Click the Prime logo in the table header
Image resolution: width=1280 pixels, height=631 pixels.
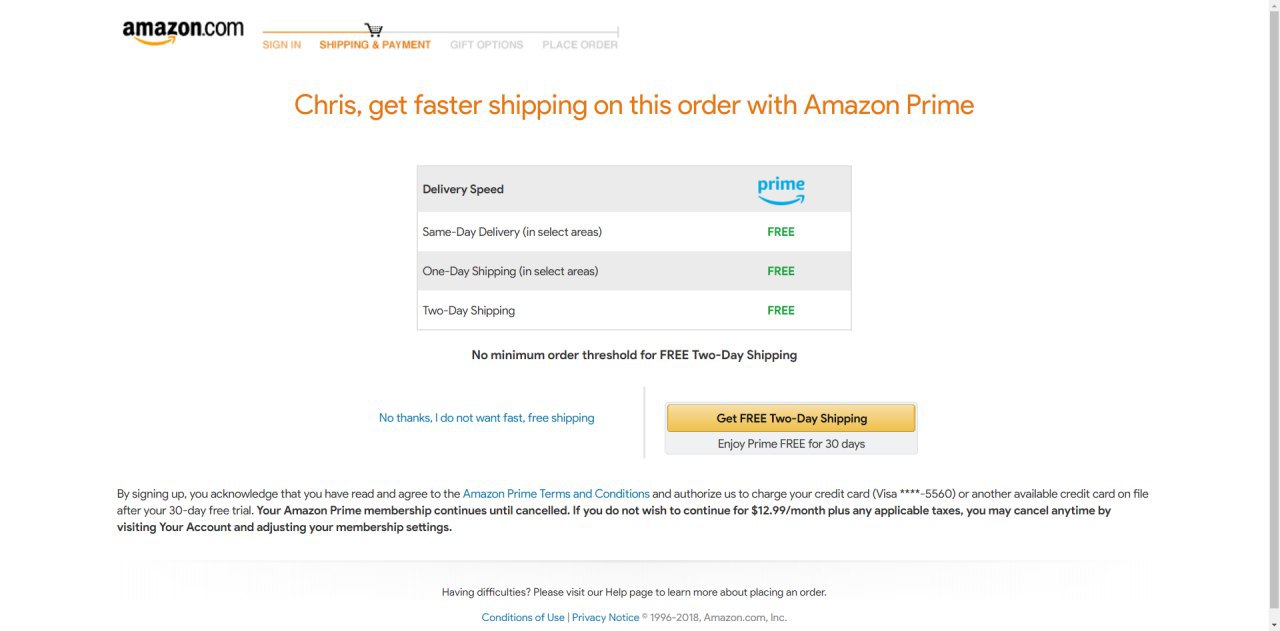pos(781,189)
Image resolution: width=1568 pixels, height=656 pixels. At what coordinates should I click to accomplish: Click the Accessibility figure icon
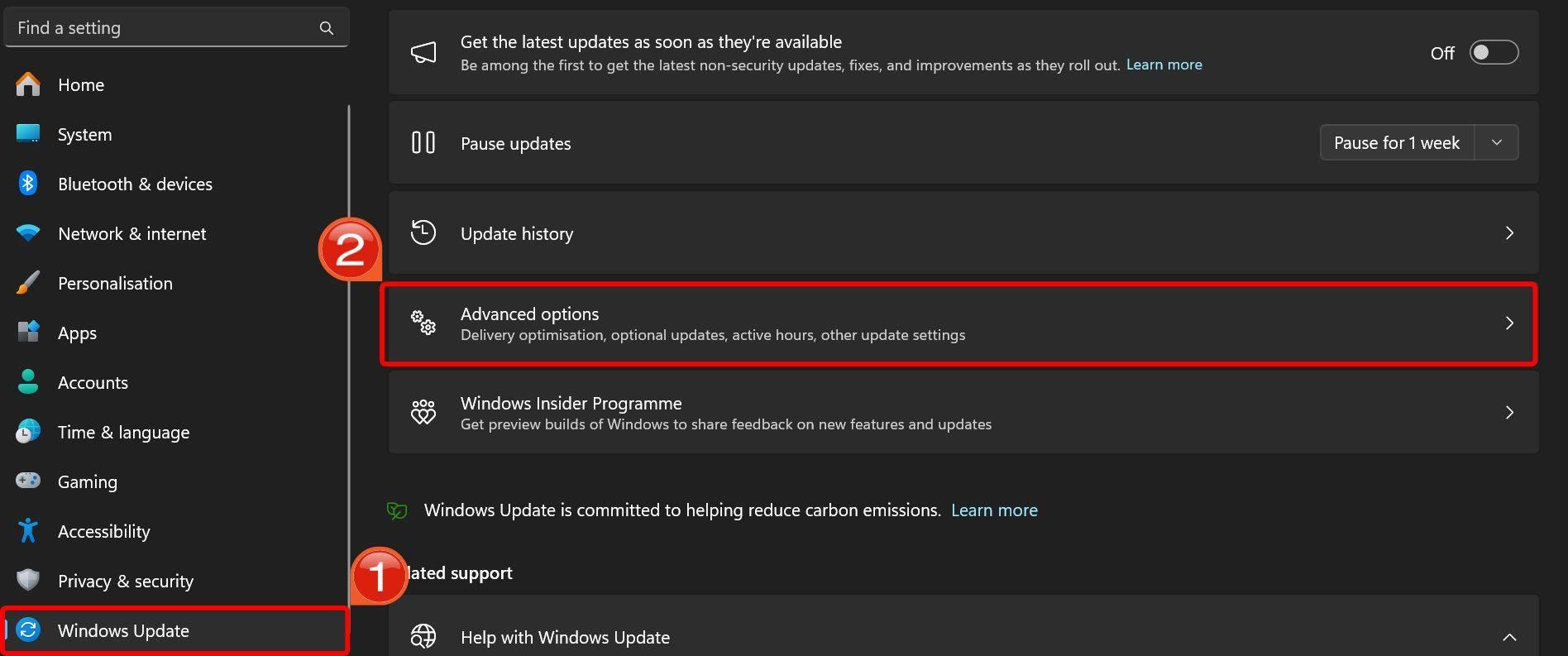click(x=28, y=530)
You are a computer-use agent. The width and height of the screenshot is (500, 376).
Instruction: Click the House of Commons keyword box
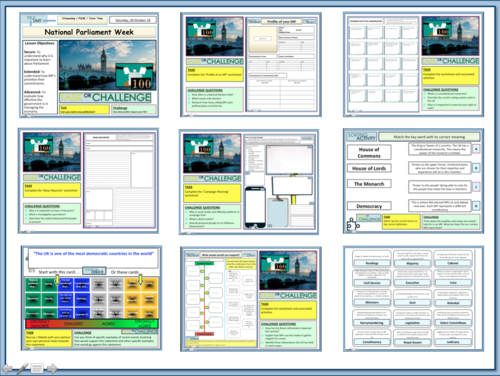369,152
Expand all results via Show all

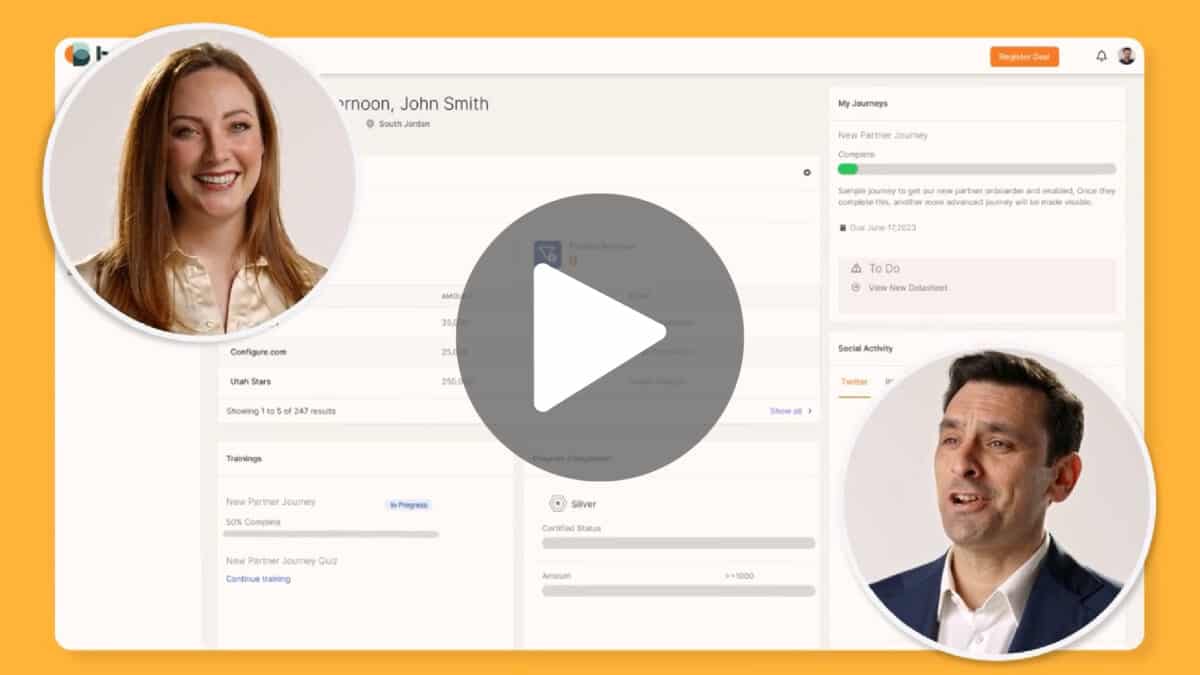pyautogui.click(x=790, y=411)
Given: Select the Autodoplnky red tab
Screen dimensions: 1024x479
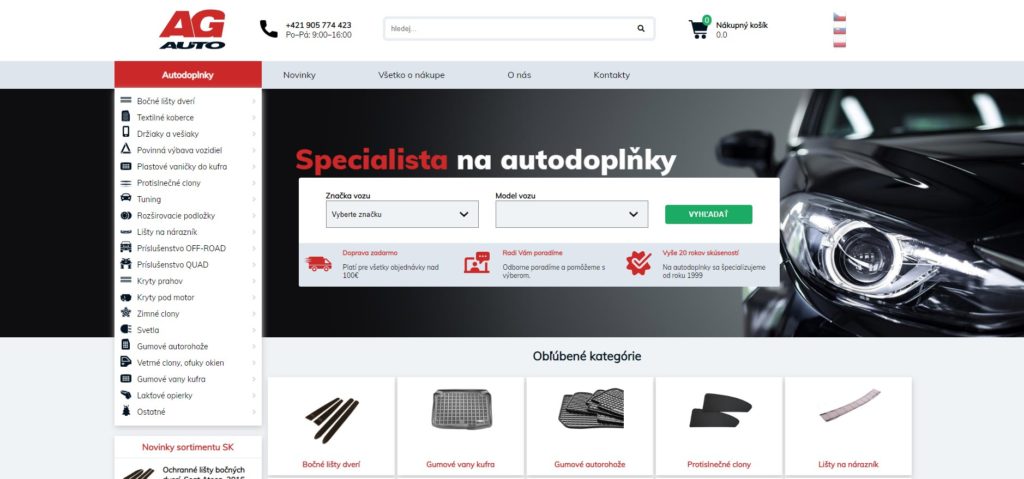Looking at the screenshot, I should [x=188, y=74].
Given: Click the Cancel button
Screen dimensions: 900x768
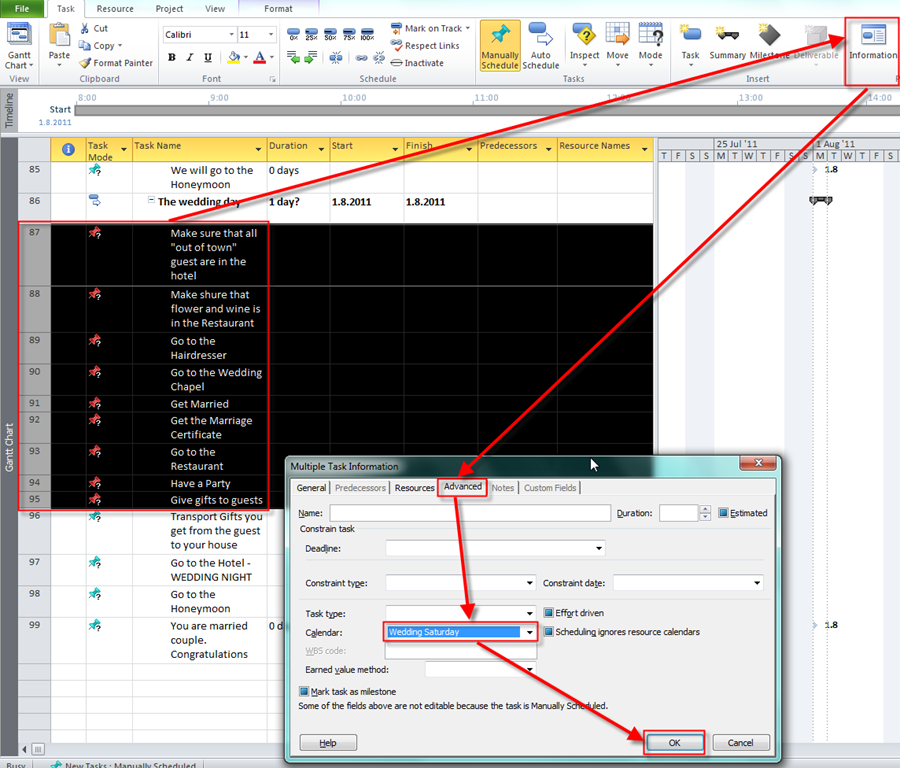Looking at the screenshot, I should (x=740, y=743).
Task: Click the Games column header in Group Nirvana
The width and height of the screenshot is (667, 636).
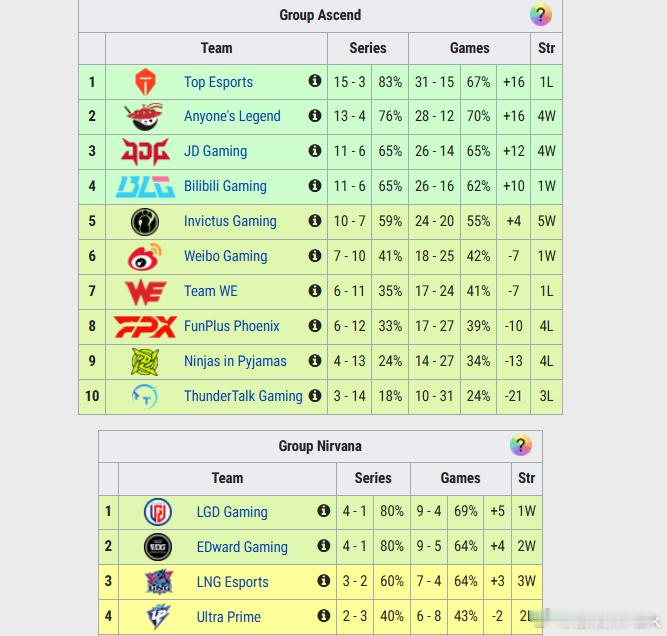Action: coord(461,478)
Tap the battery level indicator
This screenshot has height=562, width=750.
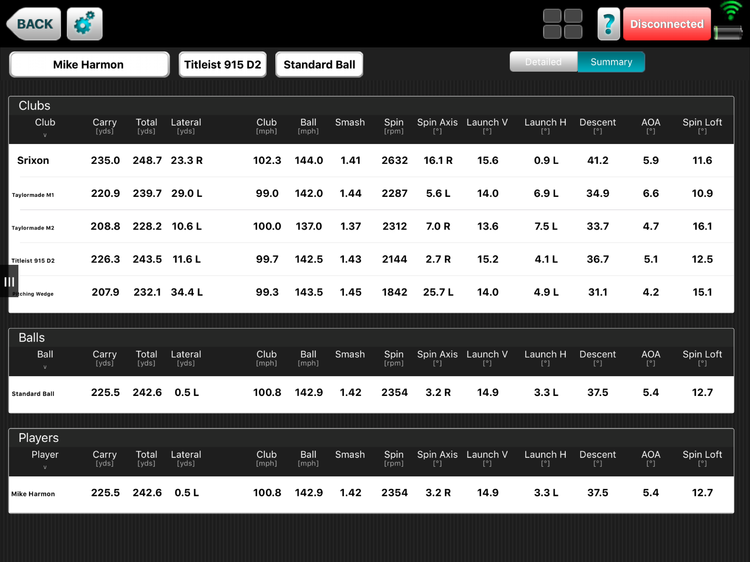pos(731,33)

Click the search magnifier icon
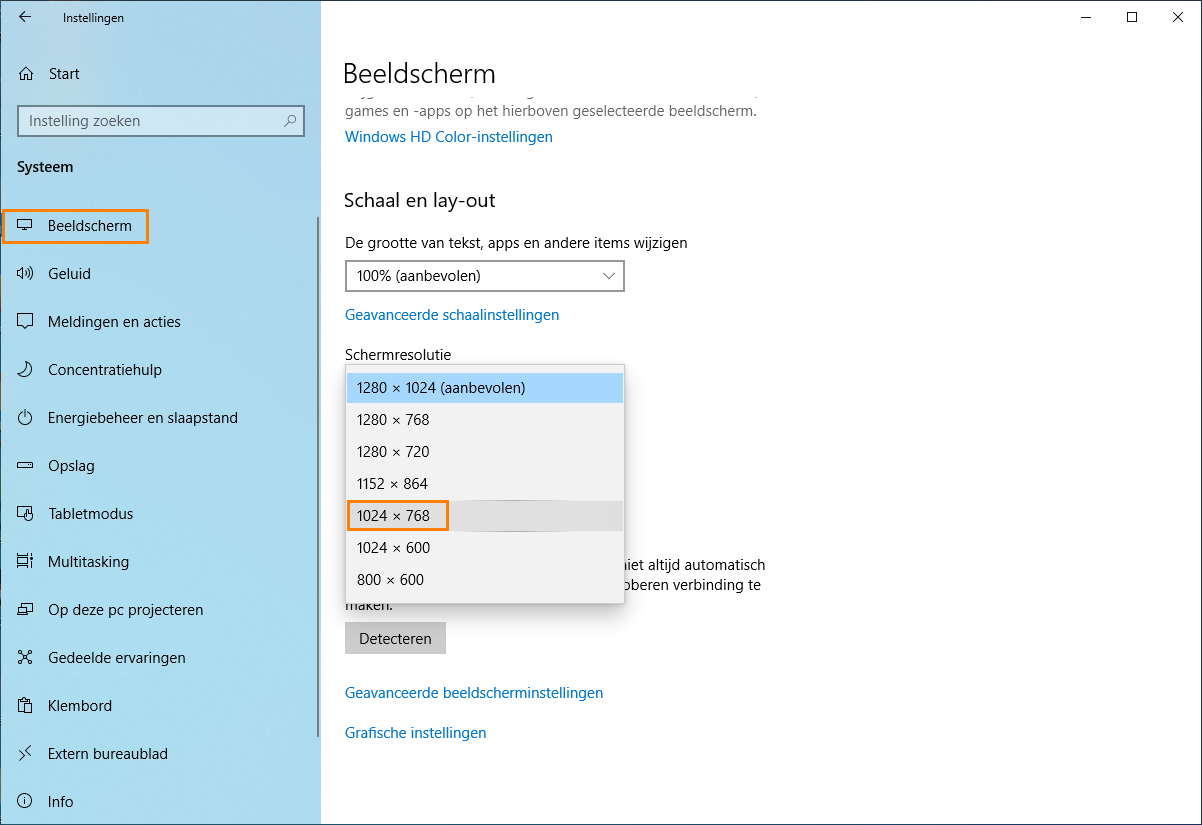291,121
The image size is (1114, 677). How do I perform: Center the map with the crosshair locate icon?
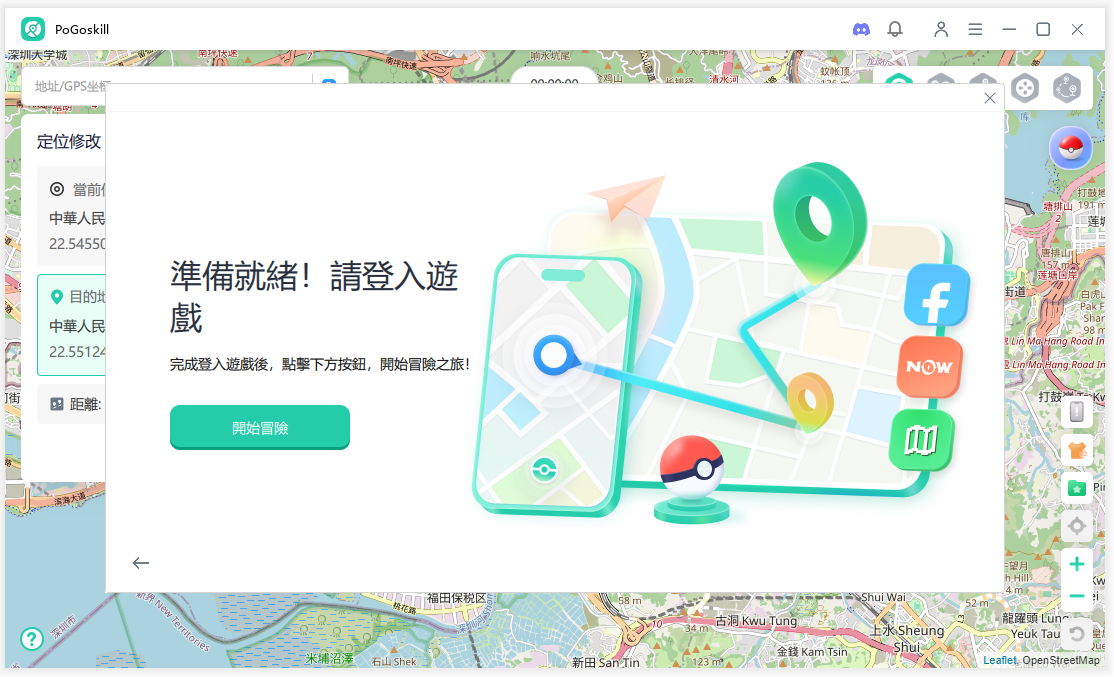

### Description of the task
Retype exactly the lines from the line containing "Screen dimensions: 900x768" through the end of the entries above, including both ends, and leave every picture out.

### Written answer
Screen dimensions: 900x768
Looking at the screenshot, I should (x=740, y=743).
Task: Click the Games column header in Group Nirvana
The width and height of the screenshot is (667, 636).
Action: coord(461,478)
Tap the battery level indicator
This screenshot has height=562, width=750.
pos(731,33)

Click the search magnifier icon
291,121
The image size is (1114, 677). How do I perform: Center the map with the crosshair locate icon?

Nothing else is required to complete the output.